# Online Marriage Counseling??



## emily93 (May 3, 2011)

I'm considering separation/divorce, but would like to give it one more try in counseling. Only issue is I live in NYC where everything is as expensive as you can imagine. Like most people, money is extremely tight right now. When I search for marriage counselors, they're all around $400/session. I'm trying hard to put my marriage first, but we really truthfully cannot afford that. I see ads on here for online counseling. Has anyone tried that? Or known anyone that has?

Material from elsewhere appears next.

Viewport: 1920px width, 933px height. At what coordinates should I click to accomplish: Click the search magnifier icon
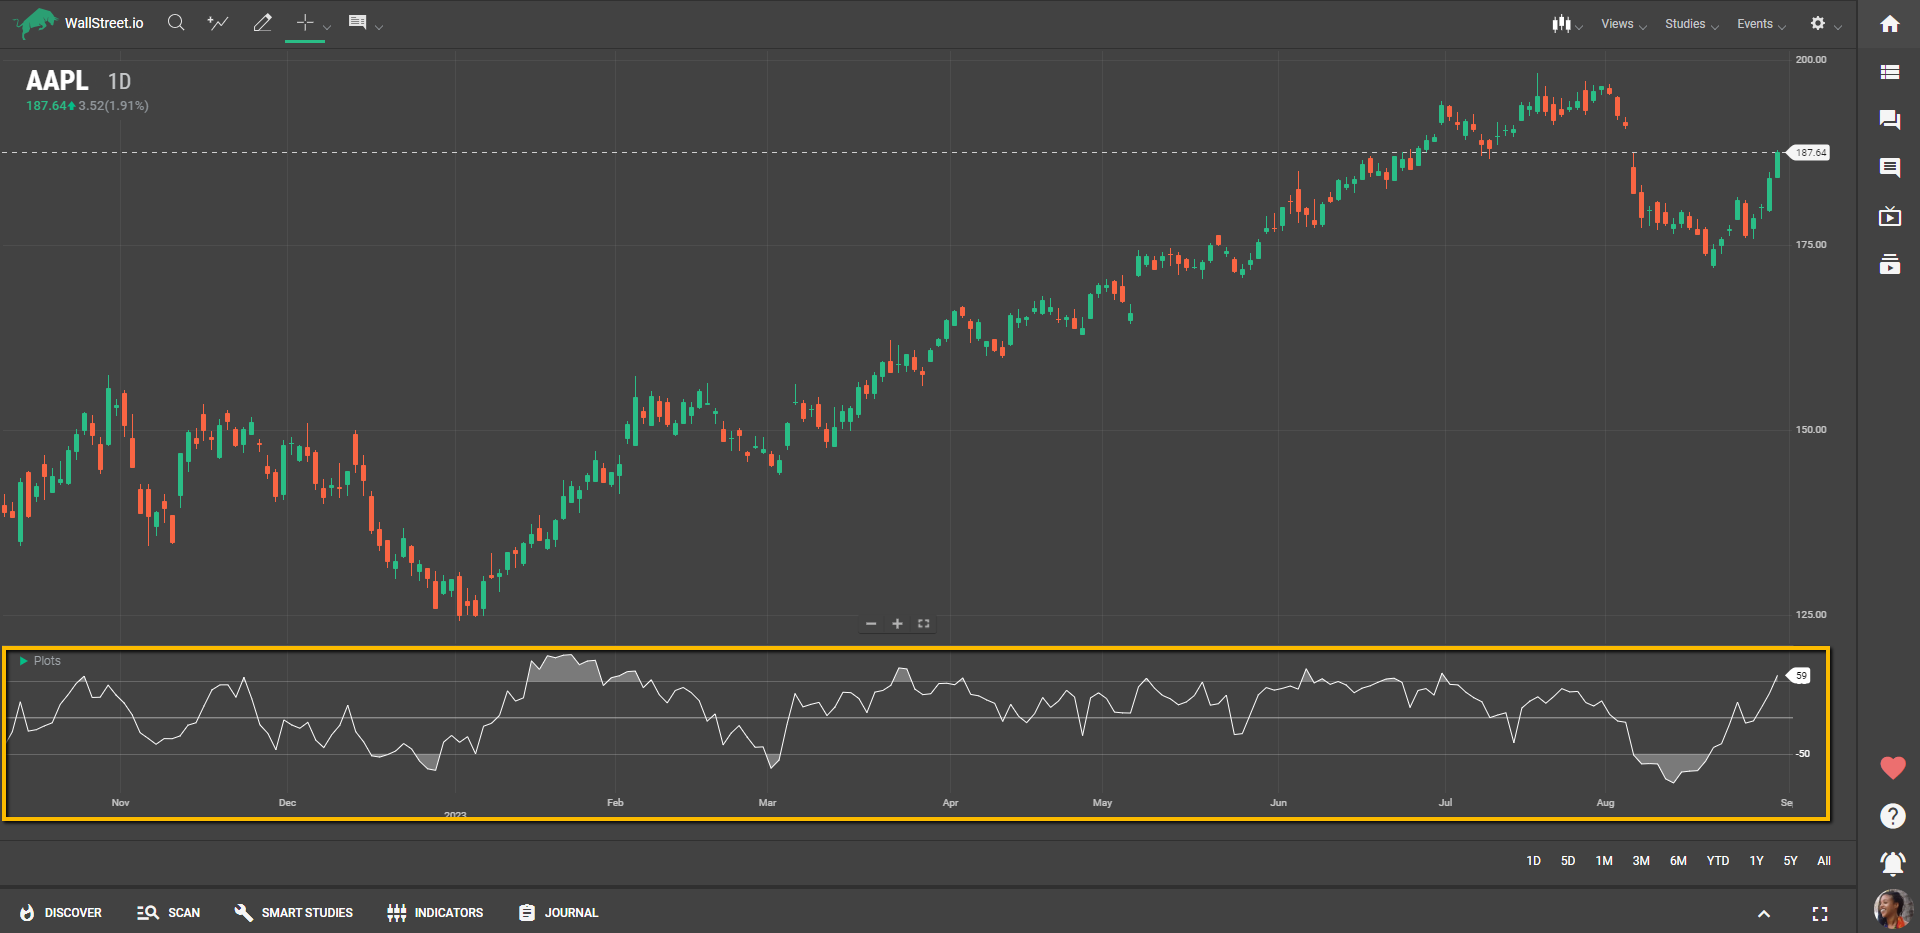(x=176, y=23)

Or by chance does anyone know a low-cost (less than $400) marriage counselor in NY?


----------



## Dedicated2Her (Nov 13, 2010)

Emily, Do you have health insurance? If so, you should be able to get an in network provider and only pay a copay. Unfortunately, you both need work. You need healing and, well, he needs a lot of molding. I'm not sure the online thing wouldn't help much as he doesn't sound like he is very aggressive in tackling things. You guys do need someone to hold him accountable. If not, I fear you will not get what you need out of it.


----------



## emily93 (May 3, 2011)

I do, but for counseling I have to reach the deductible ($4,000) and then 30% copay. I'm still looking around.


----------



## Dedicated2Her (Nov 13, 2010)

Hmm. That is strange. I went (out of network), therefore, we had to meet the deductible and then 50%. But, (in network) just a 30 dollar copay. Of course, I've heard horror stories about in network therapist so......


----------